Sheila Cheng1, Yuresh Naidoo, Melville da Cruz, Mark Dexter.   

Abstract

OBJECTIVES/HYPOTHESIS: To quantify the postoperative quality of life (QOL) in patients following vestibular schwannoma surgery in a new multidisciplinary skull base unit. STUDY
DESIGN: Cross-sectional study.
METHODS: The Australian Short Form 36 (SF-36) quality of life health questionnaire was administered to 121 consecutive patients surgically treated for vestibular schwannoma between 1999 and 2007 at Westmead Hospital, New South Wales, Australia. QOL scores were calculated using a standardized process across the eight SF-36 health domains and compared to sex- and age- matched healthy Australian population.

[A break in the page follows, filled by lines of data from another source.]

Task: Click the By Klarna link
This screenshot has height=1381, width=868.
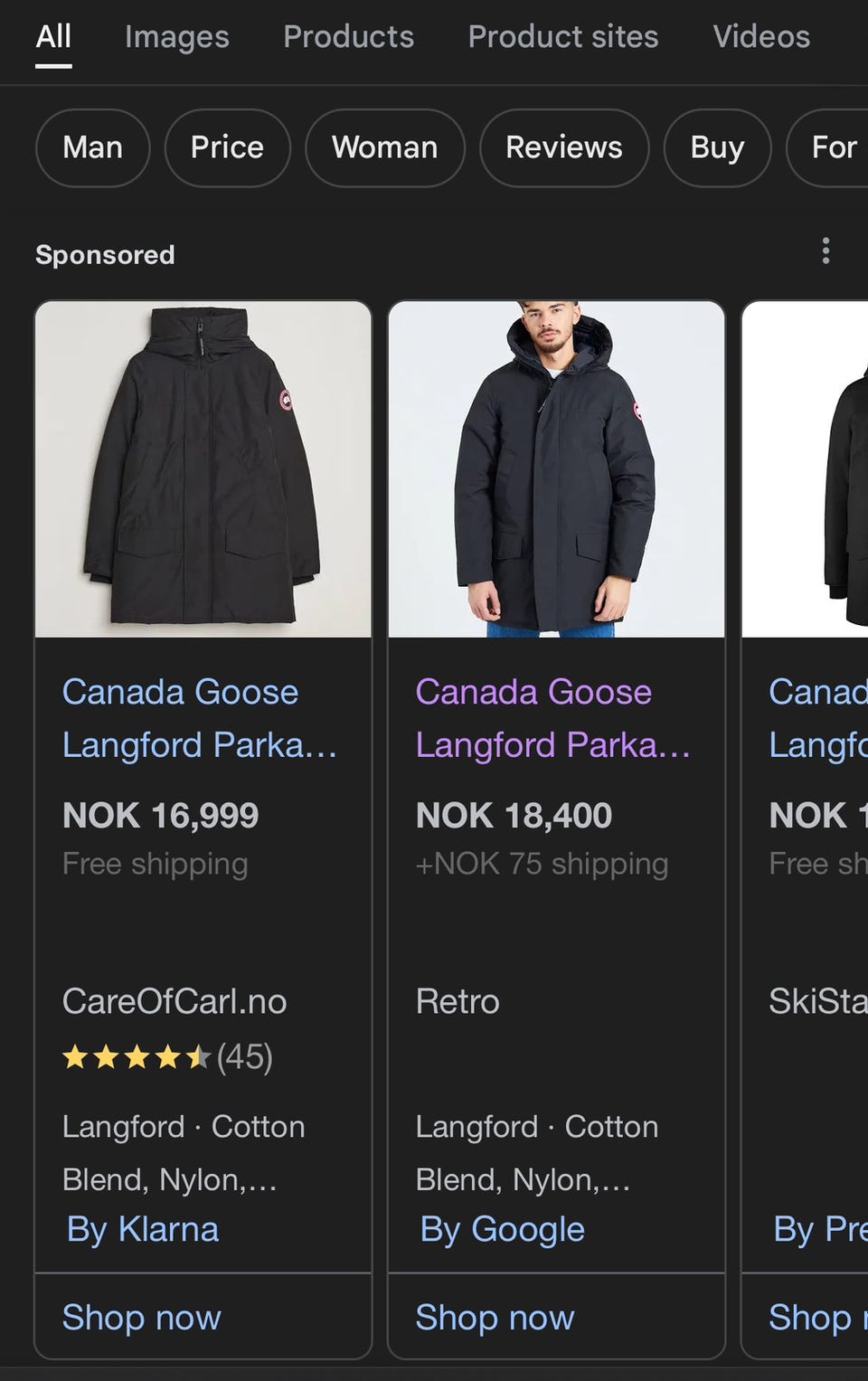Action: [143, 1229]
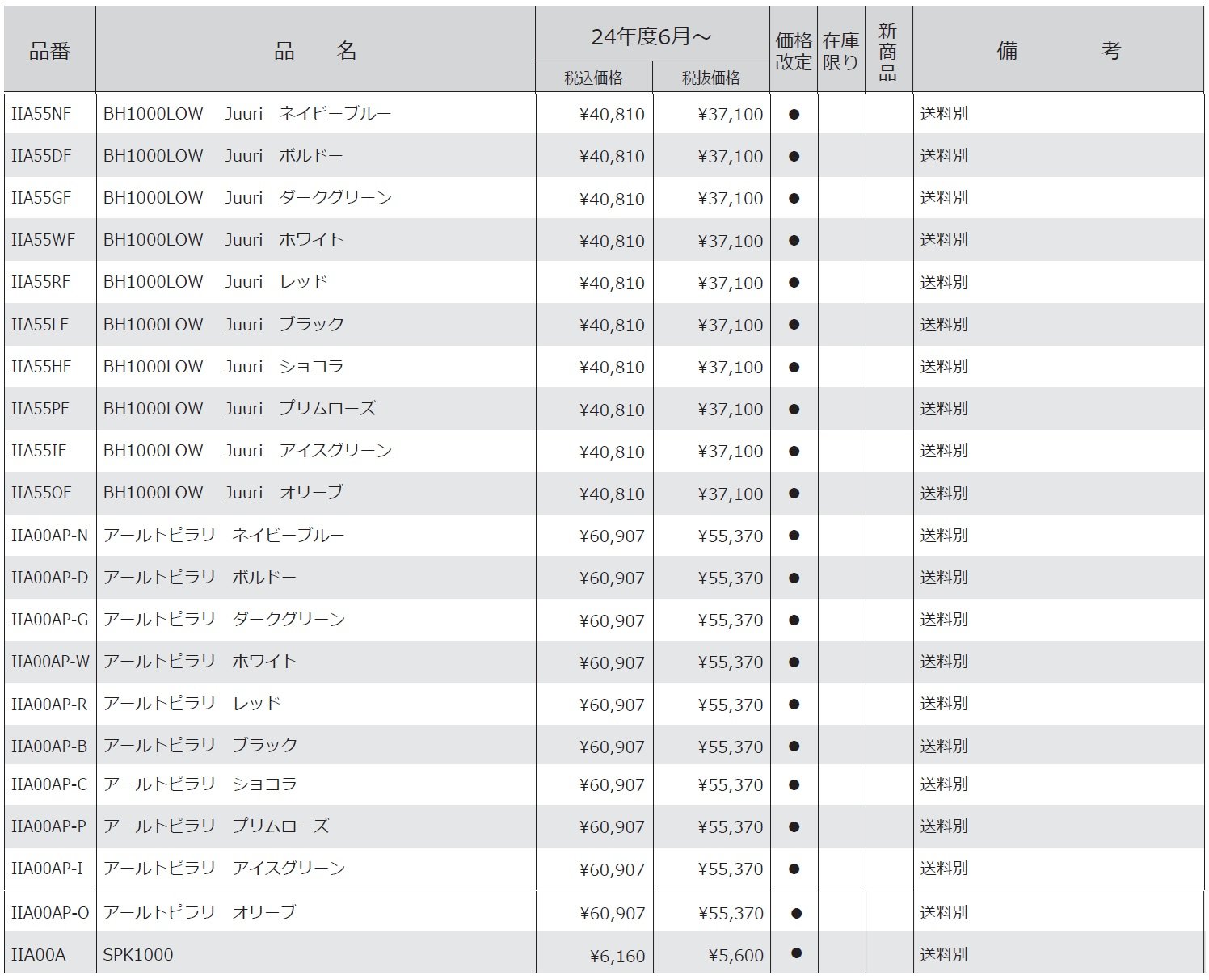The width and height of the screenshot is (1209, 980).
Task: Click the BH1000LOW Juuri ショコラ product name
Action: pos(223,367)
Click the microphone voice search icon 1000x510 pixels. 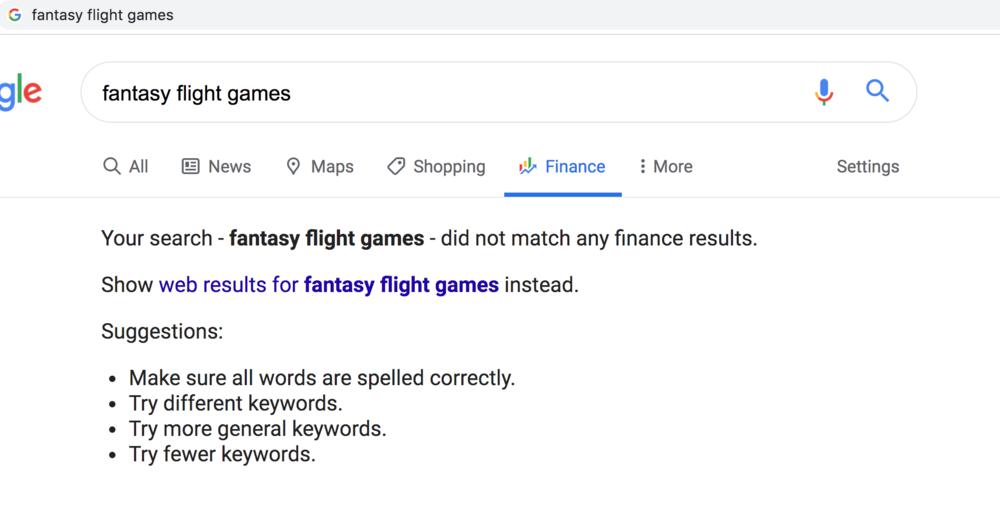(x=823, y=92)
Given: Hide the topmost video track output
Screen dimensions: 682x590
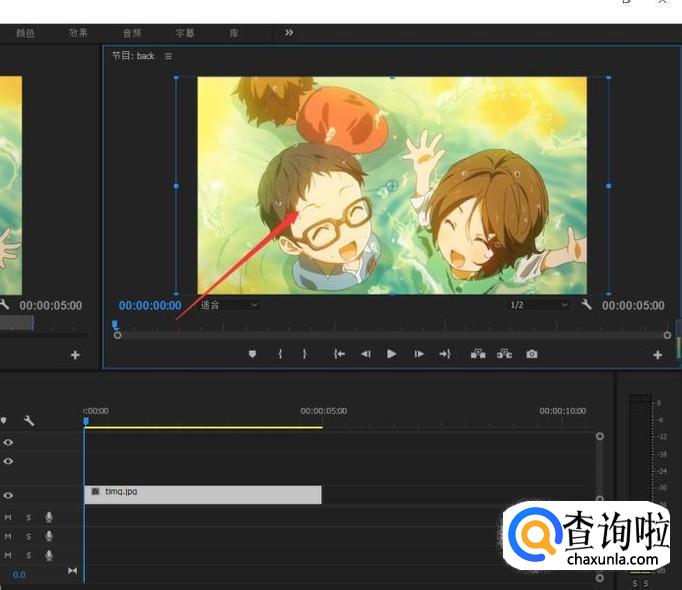Looking at the screenshot, I should [x=8, y=442].
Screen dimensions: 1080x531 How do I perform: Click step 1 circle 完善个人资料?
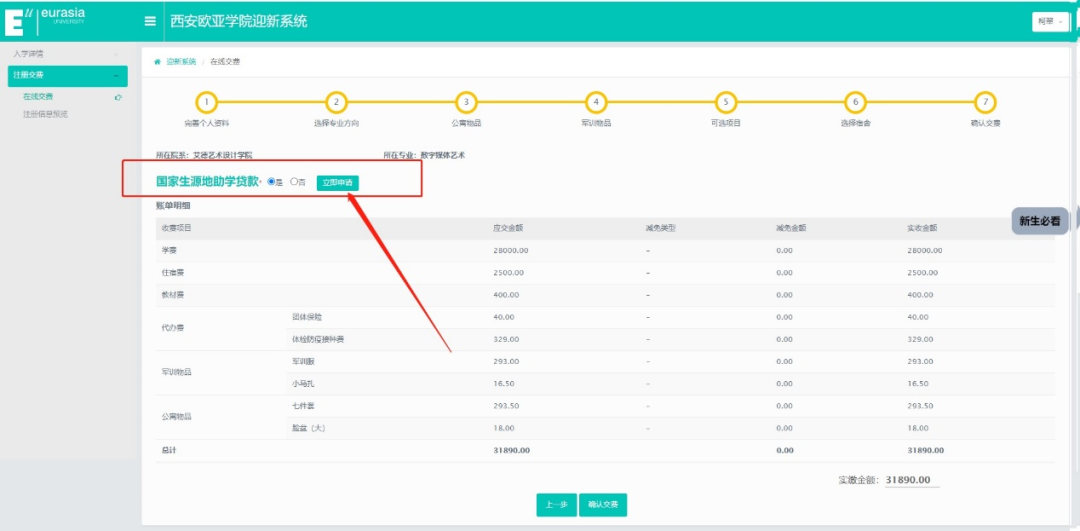pos(206,102)
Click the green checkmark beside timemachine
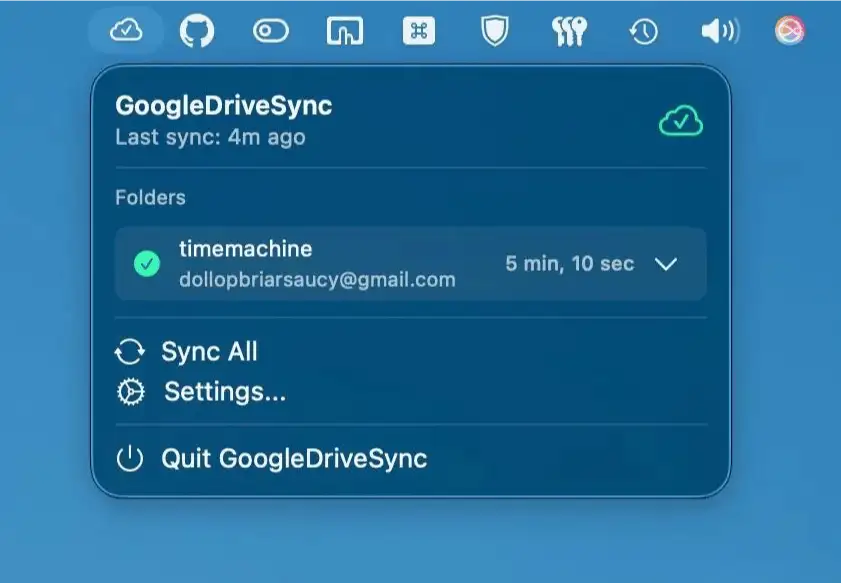The height and width of the screenshot is (583, 841). coord(147,264)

RESULTS: An 81% response rate (98 patients) was obtained. The postoperative QOL in vestibular schwannoma patients was significantly less than the appropriate matched healthy Australian population in one health domain of role physical limitation (P < .05). Analysis of preoperative patient factors (age, gender) and surgical factors such as tumor size (cutoff points of 15 mm or 25 mm) together with, surgical approach (translabyrinthine and retrosigmoid) showed no significant difference in QOL outcomes for each of these variables (P < .05).
CONCLUSIONS: Results indicate that patients following vestibular schwannoma surgery reported near equivalent QOL as the healthy population. Advances in surgical techniques and experiences have minimized morbidities associated with vestibular schwannoma surgery. Significant physical role limitation encountered postoperatively may relate to facial nerve dysfunction, vestibular dysfunction, tinnitus or hearing loss that may persist after surgery. Careful patient selection, as well as, appropriate preoperative counselling, multidisciplinary follow-up and rehabilitation should be offered to all surgical candidates. A measured approach should still be considered for patients with small, slow growing tumors with minimal symptoms.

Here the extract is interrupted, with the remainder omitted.